Maybe not so fast, according to an article appearing in the July 3 issue of The Economist. Dubbed "The Click and the Dead," it describes the double whammy of transparent E-Commerce pricing and economies of scale that slaughtered smaller book stores and travel agencies. However, it turns out that the very smallest book and travel shops with low numbers of employees, lean overhead and special service niches thrived despite the fierce competition from the Internet and big business.

Which is why the DMCB thinks some primary care practices will consolidate and many will become aligned with bigger health care systems. However, a considerable percent that remain small, minimize costs and, most of all, provide high customer value (defined as a combination of service and quality) could continue to thrive.

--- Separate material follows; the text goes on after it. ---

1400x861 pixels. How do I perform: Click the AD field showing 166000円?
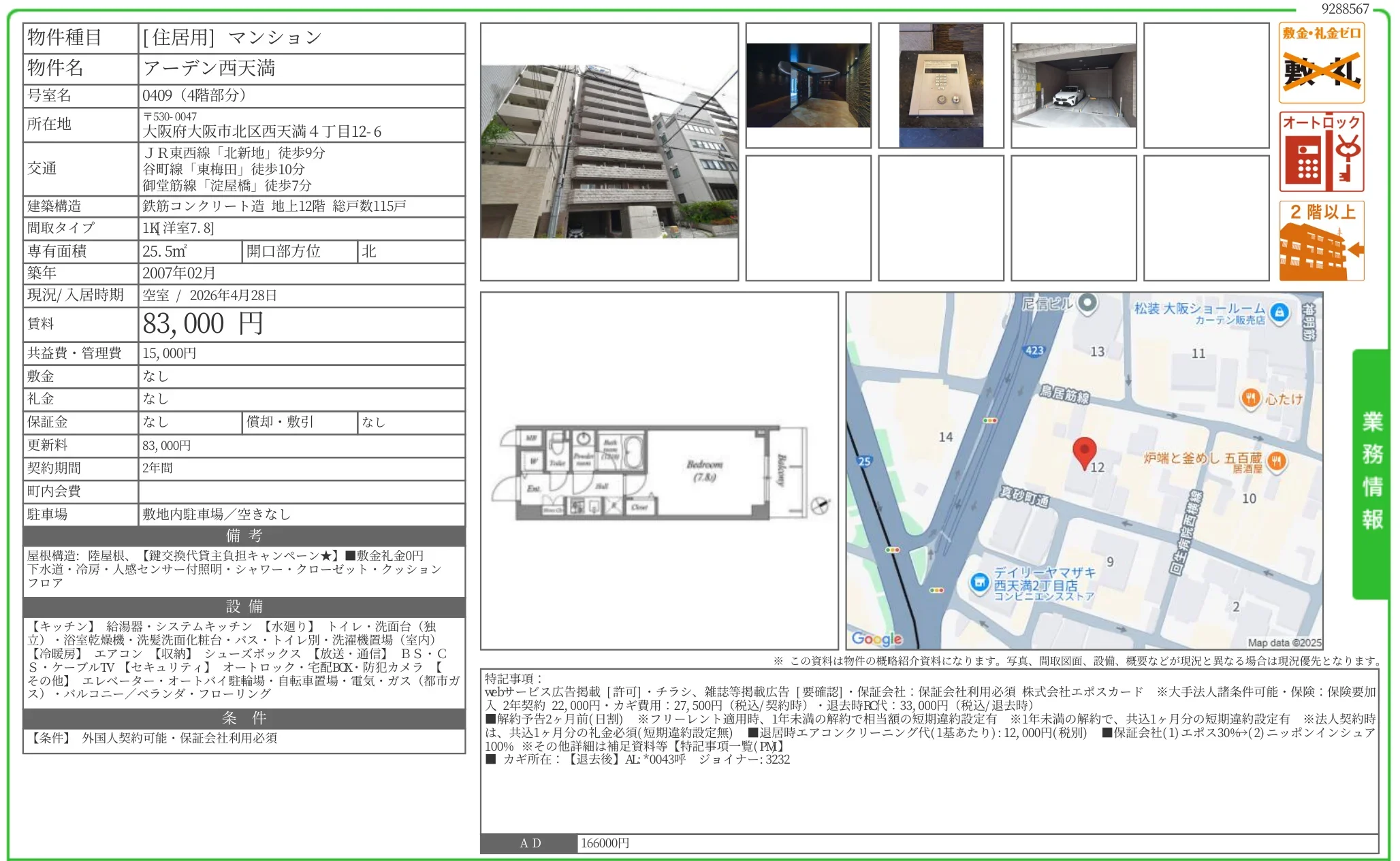605,843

The DMCB has opined before about reports of the death of small practices being an exaggeration. Maybe it's wishful thinking, but this article in The Economist is another reason to keep an open mind.

Picture from Wikipedia


Dr Synonymous said...

The DMCB has good insight on the potential for small, elite highly motivated kiosk docs to pop up in malls all over America... or street corners, or closets.

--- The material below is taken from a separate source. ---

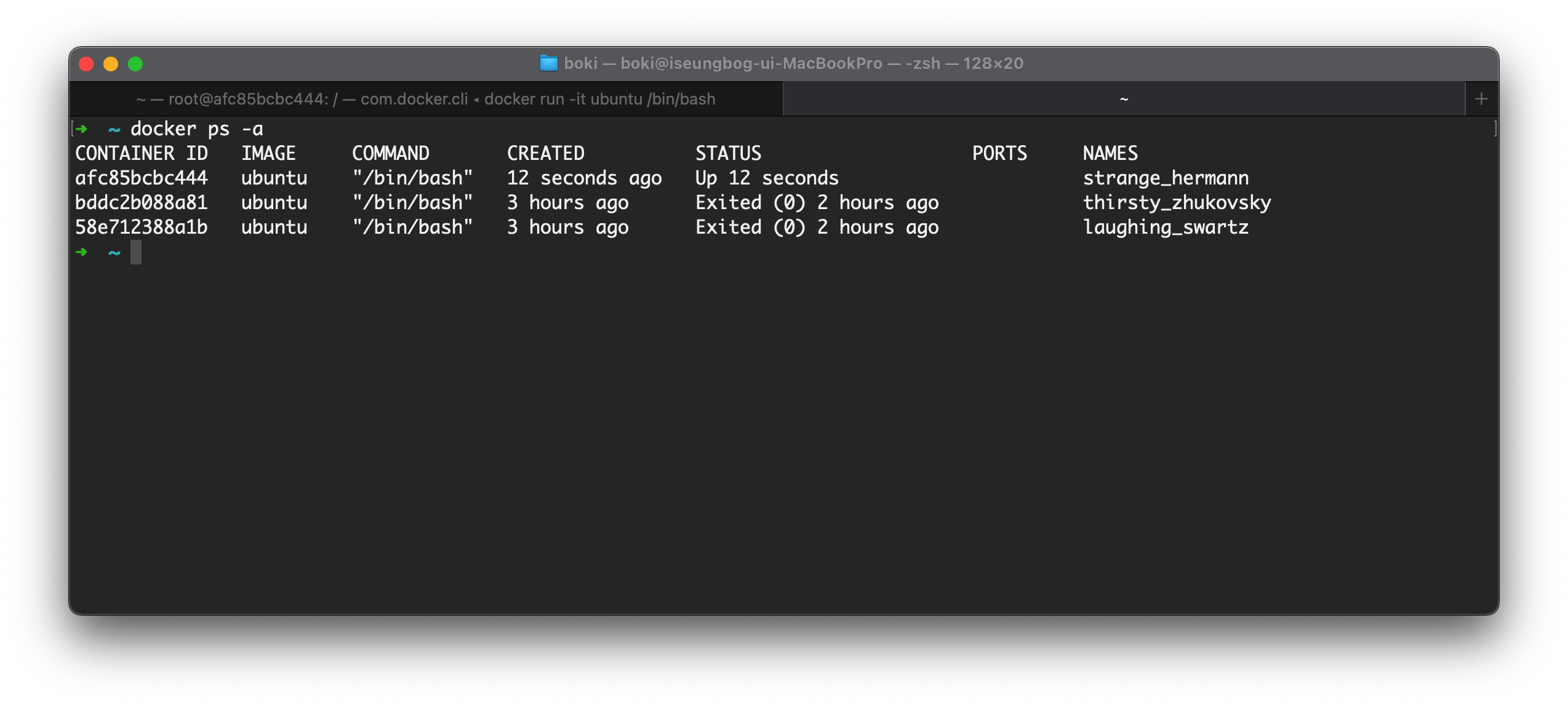The width and height of the screenshot is (1568, 706).
Task: Click container ID 58e712388a1b
Action: pyautogui.click(x=141, y=228)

Seriously, to actually survive, they have to initiate direct primary care practice, such as Qliance in Seattle or Health Access Rhode Island, then attract or hold patients who value a personal, relationship focused physician. Then the patient must believe that paying their own money for primary care is worth it.

You are accurate in comments to the effect that few will seek to transform into or continue to be the small, profitable family practices, but many will. In ten years when the smoke clears, we'll know what we should have done. Peace.

Jaan Sidorov said...

So true, Dr. Syn! Ten years from now, all the pundits will be able to take credit for their predictions, because it'll all come true. Practices will splinter into myriad business models. That being said, there's a good possibility that the large publically financed "take a number and wait" clinics could end up at the bottom of the service/profitability heap.

c3 said...

As a "service industry" it makes sense that small, lean staffed physician offices can do well. It seems to me the key success factors will be:
1) excellent customer service
2) ease of access (i.e. same day appt)
3) excellent info systems with a minimum of paper and paper communication (i.e. snail mail and fax)
4) tight integration with other systems (i.e. home health, hospital info systems)
5) good cross-coverage arrangements
6) ?lower physician earnings expectations

I could see an office staffed by an RN and an MD with an "automated" check in system, the physician and RN sharing patient care duties and check in duties, EMR,on-line scheduling, rapid turnaround on phone calls etc

Anonymous said...

From a solo FP with 25 years in, and solo independent for 6 years:

Thank you so much for pointing out this model of independence IS viable and rational.

It is telling that:

1) Mayo clinic in Arizona no longer takes Medicare and INSISTS on "upfront" $1500 payment.

2) House of reps voted 417:1 to confirm the 2.2% increase (really stable) reimbursement for Medicare services after 3 weeks of NONPAYMENT of Medicare claims in June lead to a statement through the AMA, AAFP that 30% OF PRIMARY CARE MDS WERE NO LONGER GOING TO TAKE ANY NEW MEDICARE PATIENTS.

3) There is a movement offoot for "concierge" practices to be more of a "subscription" type fee based practice, where an "enrollment fee" of about $50 per month covers overhead for the doc, and insurance is still used.

4) A recent article in a leading journal states unequivocally that about $250 is spent per year for outpt primary care doctor fees, and if $600 (about $50/month!) was spent up front, then these quality initiatives would be actually doable!

With this model I could do quite well; even if I never go monthly fee, I'm getting there bit by bit with secure email, EMR (x 10+ years), ePrescribing, and 10-15 pts per day in my solo.

Still moonlighting though 1 day a week (if I was at 50 pts/week I wouldn't have to do that either...).